WHAT IS EXPECTED » Quote the rows word for word from the first one through the line that contains "Looking at the screenshot, I should (x=539, y=16).", including that line.
☆ ☆ ☆
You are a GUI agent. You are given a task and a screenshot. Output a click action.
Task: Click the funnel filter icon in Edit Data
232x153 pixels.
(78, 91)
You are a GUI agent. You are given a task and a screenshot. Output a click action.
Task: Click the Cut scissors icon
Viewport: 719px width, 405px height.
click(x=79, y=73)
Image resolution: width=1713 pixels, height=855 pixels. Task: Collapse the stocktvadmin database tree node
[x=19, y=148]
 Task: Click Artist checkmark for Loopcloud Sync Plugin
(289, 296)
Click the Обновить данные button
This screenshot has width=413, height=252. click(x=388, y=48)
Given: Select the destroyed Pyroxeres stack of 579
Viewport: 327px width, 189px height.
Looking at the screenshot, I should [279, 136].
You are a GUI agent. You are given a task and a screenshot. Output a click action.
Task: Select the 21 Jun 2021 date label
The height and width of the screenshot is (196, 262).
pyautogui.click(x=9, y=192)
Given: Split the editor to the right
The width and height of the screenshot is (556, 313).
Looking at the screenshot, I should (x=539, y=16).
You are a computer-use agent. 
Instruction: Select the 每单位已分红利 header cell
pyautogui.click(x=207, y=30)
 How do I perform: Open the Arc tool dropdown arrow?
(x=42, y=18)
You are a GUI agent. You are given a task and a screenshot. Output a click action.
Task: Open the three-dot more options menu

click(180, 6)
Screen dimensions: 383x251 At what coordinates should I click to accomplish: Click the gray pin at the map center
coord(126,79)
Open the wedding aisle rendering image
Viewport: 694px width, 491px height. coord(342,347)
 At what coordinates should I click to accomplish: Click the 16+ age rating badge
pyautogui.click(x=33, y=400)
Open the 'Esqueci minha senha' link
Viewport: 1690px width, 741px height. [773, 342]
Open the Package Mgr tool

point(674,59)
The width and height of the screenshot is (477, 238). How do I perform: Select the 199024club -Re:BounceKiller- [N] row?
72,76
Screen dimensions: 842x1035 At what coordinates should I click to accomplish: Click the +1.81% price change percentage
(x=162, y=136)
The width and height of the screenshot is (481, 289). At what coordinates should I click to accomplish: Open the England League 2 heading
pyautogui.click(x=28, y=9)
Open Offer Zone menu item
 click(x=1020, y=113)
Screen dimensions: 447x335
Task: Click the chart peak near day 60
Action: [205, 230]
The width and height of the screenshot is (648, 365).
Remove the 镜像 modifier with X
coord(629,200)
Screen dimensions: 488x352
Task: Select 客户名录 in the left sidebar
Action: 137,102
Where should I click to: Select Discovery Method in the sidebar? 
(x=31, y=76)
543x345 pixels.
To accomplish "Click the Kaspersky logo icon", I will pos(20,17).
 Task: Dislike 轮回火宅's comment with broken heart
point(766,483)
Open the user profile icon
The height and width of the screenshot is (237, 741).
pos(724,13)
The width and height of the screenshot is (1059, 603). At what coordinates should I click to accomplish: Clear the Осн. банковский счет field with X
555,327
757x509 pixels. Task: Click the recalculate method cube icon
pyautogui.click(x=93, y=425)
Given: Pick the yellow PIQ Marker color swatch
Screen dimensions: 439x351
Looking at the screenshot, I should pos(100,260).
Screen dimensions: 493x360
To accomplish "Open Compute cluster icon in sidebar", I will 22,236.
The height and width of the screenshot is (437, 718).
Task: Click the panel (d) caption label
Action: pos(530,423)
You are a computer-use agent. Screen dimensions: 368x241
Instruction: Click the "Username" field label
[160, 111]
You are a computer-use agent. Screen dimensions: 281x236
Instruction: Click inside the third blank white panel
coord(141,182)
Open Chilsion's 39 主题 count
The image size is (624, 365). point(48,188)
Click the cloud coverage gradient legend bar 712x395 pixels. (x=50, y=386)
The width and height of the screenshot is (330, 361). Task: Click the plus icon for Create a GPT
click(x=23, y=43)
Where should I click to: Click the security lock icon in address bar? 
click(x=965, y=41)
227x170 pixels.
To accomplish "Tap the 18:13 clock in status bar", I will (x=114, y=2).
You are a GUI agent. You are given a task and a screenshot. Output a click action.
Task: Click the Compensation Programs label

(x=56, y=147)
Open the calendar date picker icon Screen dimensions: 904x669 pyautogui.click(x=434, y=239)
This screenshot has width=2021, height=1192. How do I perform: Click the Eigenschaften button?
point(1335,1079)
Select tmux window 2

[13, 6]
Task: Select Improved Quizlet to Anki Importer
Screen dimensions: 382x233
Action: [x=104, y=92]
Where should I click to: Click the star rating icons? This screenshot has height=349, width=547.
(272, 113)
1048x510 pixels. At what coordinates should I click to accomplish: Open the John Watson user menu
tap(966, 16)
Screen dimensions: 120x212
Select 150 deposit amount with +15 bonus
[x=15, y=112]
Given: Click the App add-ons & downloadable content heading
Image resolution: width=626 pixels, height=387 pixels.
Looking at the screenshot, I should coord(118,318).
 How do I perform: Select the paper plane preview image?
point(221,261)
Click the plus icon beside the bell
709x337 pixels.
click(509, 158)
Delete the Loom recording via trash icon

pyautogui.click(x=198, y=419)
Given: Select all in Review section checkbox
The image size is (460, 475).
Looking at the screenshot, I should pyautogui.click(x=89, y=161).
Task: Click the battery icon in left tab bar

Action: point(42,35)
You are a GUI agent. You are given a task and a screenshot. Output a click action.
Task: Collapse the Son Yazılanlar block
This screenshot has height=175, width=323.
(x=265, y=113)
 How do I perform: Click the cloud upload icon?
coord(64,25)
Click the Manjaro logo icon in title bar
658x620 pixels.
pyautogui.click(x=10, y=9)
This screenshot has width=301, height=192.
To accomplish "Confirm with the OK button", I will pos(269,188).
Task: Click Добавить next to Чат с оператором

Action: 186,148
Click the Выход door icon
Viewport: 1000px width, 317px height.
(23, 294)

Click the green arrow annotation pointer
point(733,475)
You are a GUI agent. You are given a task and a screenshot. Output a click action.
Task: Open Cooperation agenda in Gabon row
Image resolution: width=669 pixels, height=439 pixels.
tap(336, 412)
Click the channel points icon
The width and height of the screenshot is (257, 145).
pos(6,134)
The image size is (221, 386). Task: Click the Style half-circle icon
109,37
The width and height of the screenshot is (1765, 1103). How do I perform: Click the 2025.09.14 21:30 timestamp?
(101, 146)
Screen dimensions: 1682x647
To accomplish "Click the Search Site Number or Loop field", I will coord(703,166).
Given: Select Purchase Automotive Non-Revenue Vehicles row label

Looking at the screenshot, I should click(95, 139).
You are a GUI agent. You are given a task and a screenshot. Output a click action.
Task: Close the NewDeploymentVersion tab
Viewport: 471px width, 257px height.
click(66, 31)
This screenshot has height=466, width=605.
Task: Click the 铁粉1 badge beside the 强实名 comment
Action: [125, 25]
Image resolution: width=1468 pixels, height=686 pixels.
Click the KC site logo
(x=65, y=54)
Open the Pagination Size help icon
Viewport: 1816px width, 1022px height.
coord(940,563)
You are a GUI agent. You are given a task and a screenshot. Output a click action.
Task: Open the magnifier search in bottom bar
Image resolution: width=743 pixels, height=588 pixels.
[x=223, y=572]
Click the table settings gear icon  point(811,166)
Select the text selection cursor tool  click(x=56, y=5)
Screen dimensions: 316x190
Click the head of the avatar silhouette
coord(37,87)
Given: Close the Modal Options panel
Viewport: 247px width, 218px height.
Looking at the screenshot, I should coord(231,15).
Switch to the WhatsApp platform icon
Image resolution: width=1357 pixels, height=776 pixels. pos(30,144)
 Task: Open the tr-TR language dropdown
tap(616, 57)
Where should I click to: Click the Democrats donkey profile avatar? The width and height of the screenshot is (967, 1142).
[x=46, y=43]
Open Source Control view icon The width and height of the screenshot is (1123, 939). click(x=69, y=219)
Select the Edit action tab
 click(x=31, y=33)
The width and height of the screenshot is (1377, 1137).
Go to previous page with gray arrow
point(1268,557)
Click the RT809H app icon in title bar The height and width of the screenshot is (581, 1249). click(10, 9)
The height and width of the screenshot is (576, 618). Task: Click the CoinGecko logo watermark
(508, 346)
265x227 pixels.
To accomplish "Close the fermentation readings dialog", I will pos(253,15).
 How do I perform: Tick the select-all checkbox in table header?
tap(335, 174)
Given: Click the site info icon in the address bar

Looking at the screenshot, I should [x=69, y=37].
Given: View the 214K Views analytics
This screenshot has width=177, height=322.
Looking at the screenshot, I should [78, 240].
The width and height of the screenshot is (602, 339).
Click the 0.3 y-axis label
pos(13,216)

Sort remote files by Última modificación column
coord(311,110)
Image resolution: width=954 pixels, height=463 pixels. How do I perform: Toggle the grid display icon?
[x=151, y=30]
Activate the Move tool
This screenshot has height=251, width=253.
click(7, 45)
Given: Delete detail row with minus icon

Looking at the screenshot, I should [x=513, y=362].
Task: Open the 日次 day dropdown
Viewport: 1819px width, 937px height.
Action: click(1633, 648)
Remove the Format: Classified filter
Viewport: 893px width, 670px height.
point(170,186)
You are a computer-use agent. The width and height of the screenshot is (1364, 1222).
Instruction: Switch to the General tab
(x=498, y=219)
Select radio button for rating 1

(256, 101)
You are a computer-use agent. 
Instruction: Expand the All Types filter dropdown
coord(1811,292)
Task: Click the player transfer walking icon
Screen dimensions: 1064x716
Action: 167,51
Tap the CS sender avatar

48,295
☆ ☆ ☆
THE SOLUTION »
You are a GUI agent. You are given a task and a screenshot. Output a click action.
Task: Click the funnel filter icon in Edit Data
232x153 pixels.
(78, 91)
You are a GUI agent. You are given a task and a screenshot. Output a click action.
Task: Click the Cut scissors icon
Viewport: 719px width, 405px height.
click(x=79, y=73)
Image resolution: width=1713 pixels, height=855 pixels. Task: Collapse the stocktvadmin database tree node
[x=19, y=148]
 Task: Click Artist checkmark for Loopcloud Sync Plugin
(289, 296)
Click the Обновить данные button
This screenshot has width=413, height=252. click(x=388, y=48)
Given: Select the destroyed Pyroxeres stack of 579
Viewport: 327px width, 189px height.
Looking at the screenshot, I should [279, 136].
You are a GUI agent. You are given a task and a screenshot. Output a click action.
Task: Select the 21 Jun 2021 date label
The height and width of the screenshot is (196, 262).
pyautogui.click(x=9, y=192)
Given: Split the editor to the right
The width and height of the screenshot is (556, 313).
Looking at the screenshot, I should (x=539, y=16).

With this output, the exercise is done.